Top of Available records

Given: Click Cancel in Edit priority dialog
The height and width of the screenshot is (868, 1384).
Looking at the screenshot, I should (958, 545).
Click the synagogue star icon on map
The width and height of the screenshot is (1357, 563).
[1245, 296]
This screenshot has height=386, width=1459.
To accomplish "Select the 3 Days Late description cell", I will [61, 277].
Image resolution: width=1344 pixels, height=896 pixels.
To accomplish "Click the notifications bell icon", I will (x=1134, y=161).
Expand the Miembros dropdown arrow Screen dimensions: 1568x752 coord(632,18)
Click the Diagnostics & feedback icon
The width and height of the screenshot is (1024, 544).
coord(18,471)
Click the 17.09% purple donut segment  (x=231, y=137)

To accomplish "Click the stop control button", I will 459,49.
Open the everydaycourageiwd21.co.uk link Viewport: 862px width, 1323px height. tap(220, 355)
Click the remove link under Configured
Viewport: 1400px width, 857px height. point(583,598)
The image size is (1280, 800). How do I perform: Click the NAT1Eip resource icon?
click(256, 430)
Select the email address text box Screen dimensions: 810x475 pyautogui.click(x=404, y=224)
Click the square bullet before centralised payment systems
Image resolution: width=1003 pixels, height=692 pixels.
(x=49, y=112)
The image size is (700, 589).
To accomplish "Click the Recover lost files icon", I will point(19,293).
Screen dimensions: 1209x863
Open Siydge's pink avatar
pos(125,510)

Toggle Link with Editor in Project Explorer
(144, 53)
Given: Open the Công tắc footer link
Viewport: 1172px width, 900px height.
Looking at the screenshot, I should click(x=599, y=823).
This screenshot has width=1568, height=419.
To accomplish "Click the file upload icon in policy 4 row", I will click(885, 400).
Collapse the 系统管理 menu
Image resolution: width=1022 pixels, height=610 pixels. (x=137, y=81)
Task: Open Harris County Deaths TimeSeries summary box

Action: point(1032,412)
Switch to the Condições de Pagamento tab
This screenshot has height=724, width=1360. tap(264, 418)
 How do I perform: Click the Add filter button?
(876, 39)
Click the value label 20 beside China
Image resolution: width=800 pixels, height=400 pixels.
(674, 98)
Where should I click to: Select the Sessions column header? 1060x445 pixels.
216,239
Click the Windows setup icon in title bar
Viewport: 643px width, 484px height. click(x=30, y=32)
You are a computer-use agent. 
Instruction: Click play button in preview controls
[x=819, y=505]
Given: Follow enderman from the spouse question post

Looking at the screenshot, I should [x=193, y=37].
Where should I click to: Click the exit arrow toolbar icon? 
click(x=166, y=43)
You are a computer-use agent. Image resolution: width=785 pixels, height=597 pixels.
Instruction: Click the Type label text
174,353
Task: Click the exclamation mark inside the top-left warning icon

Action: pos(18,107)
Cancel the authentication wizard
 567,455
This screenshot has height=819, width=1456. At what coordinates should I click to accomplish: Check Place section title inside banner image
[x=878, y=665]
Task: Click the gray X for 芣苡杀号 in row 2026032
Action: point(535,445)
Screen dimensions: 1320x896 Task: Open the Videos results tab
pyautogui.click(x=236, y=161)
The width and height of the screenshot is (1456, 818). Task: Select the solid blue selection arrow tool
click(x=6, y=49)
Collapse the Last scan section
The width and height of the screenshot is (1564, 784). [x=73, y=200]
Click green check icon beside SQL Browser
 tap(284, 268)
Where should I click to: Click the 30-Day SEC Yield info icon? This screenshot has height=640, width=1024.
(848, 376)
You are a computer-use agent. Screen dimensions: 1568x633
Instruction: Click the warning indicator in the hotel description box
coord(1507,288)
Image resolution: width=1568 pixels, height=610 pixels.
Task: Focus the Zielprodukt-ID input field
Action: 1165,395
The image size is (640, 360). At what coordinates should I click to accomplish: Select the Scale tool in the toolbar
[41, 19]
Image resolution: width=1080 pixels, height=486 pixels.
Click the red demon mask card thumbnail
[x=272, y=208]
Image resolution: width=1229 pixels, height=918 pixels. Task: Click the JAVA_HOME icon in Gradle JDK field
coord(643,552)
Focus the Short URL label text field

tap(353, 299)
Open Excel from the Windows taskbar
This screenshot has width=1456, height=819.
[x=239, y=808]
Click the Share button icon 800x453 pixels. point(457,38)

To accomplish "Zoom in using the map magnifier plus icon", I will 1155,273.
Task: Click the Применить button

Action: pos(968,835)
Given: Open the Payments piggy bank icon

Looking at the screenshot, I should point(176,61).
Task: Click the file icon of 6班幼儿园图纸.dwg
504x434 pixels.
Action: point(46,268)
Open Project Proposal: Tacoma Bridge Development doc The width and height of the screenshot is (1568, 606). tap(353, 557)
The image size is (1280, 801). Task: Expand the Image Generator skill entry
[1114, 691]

Bottom of Available records

Without skipping anything, transcribe every line above exactly.

__Problem solution__
Given: Click Cancel in Edit priority dialog
The height and width of the screenshot is (868, 1384).
Looking at the screenshot, I should (958, 545).
Click the synagogue star icon on map
The width and height of the screenshot is (1357, 563).
[1245, 296]
This screenshot has height=386, width=1459.
To accomplish "Select the 3 Days Late description cell", I will [61, 277].
Image resolution: width=1344 pixels, height=896 pixels.
To accomplish "Click the notifications bell icon", I will (x=1134, y=161).
Expand the Miembros dropdown arrow Screen dimensions: 1568x752 coord(632,18)
Click the Diagnostics & feedback icon
The width and height of the screenshot is (1024, 544).
coord(18,471)
Click the 17.09% purple donut segment  (x=231, y=137)

To accomplish "Click the stop control button", I will 459,49.
Open the everydaycourageiwd21.co.uk link Viewport: 862px width, 1323px height. tap(220, 355)
Click the remove link under Configured
Viewport: 1400px width, 857px height. point(583,598)
The image size is (1280, 800). How do I perform: Click the NAT1Eip resource icon?
click(256, 430)
Select the email address text box Screen dimensions: 810x475 pyautogui.click(x=404, y=224)
Click the square bullet before centralised payment systems
Image resolution: width=1003 pixels, height=692 pixels.
(x=49, y=112)
The image size is (700, 589).
To accomplish "Click the Recover lost files icon", I will point(19,293).
Screen dimensions: 1209x863
Open Siydge's pink avatar
pos(125,510)

Toggle Link with Editor in Project Explorer
(144, 53)
Given: Open the Công tắc footer link
Viewport: 1172px width, 900px height.
Looking at the screenshot, I should click(x=599, y=823).
This screenshot has width=1568, height=419.
To accomplish "Click the file upload icon in policy 4 row", I will click(885, 400).
Collapse the 系统管理 menu
Image resolution: width=1022 pixels, height=610 pixels. (x=137, y=81)
Task: Open Harris County Deaths TimeSeries summary box

Action: point(1032,412)
Switch to the Condições de Pagamento tab
This screenshot has height=724, width=1360. tap(264, 418)
 How do I perform: Click the Add filter button?
(876, 39)
Click the value label 20 beside China
Image resolution: width=800 pixels, height=400 pixels.
(674, 98)
Where should I click to: Select the Sessions column header? 1060x445 pixels.
216,239
Click the Windows setup icon in title bar
Viewport: 643px width, 484px height. click(x=30, y=32)
You are a computer-use agent. 
Instruction: Click play button in preview controls
[x=819, y=505]
Given: Follow enderman from the spouse question post

Looking at the screenshot, I should [x=193, y=37].
Where should I click to: Click the exit arrow toolbar icon? 
click(x=166, y=43)
You are a computer-use agent. Image resolution: width=785 pixels, height=597 pixels.
Instruction: Click the Type label text
174,353
Task: Click the exclamation mark inside the top-left warning icon

Action: pos(18,107)
Cancel the authentication wizard
 567,455
This screenshot has height=819, width=1456. At what coordinates should I click to accomplish: Check Place section title inside banner image
[x=878, y=665]
Task: Click the gray X for 芣苡杀号 in row 2026032
Action: point(535,445)
Screen dimensions: 1320x896 Task: Open the Videos results tab
pyautogui.click(x=236, y=161)
The width and height of the screenshot is (1456, 818). Task: Select the solid blue selection arrow tool
click(x=6, y=49)
Collapse the Last scan section
The width and height of the screenshot is (1564, 784). [x=73, y=200]
Click green check icon beside SQL Browser
 tap(284, 268)
Where should I click to: Click the 30-Day SEC Yield info icon? This screenshot has height=640, width=1024.
(848, 376)
You are a computer-use agent. Screen dimensions: 1568x633
Instruction: Click the warning indicator in the hotel description box
coord(1507,288)
Image resolution: width=1568 pixels, height=610 pixels.
Task: Focus the Zielprodukt-ID input field
Action: 1165,395
The image size is (640, 360). At what coordinates should I click to accomplish: Select the Scale tool in the toolbar
[41, 19]
Image resolution: width=1080 pixels, height=486 pixels.
Click the red demon mask card thumbnail
[x=272, y=208]
Image resolution: width=1229 pixels, height=918 pixels. Task: Click the JAVA_HOME icon in Gradle JDK field
coord(643,552)
Focus the Short URL label text field

tap(353, 299)
Open Excel from the Windows taskbar
This screenshot has width=1456, height=819.
[x=239, y=808]
Click the Share button icon 800x453 pixels. point(457,38)

To accomplish "Zoom in using the map magnifier plus icon", I will 1155,273.
Task: Click the Применить button

Action: pos(968,835)
Given: Open the Payments piggy bank icon

Looking at the screenshot, I should point(176,61).
Task: Click the file icon of 6班幼儿园图纸.dwg
504x434 pixels.
Action: point(46,268)
Open Project Proposal: Tacoma Bridge Development doc The width and height of the screenshot is (1568, 606). tap(353, 557)
The image size is (1280, 801). Task: Expand the Image Generator skill entry
[1114, 691]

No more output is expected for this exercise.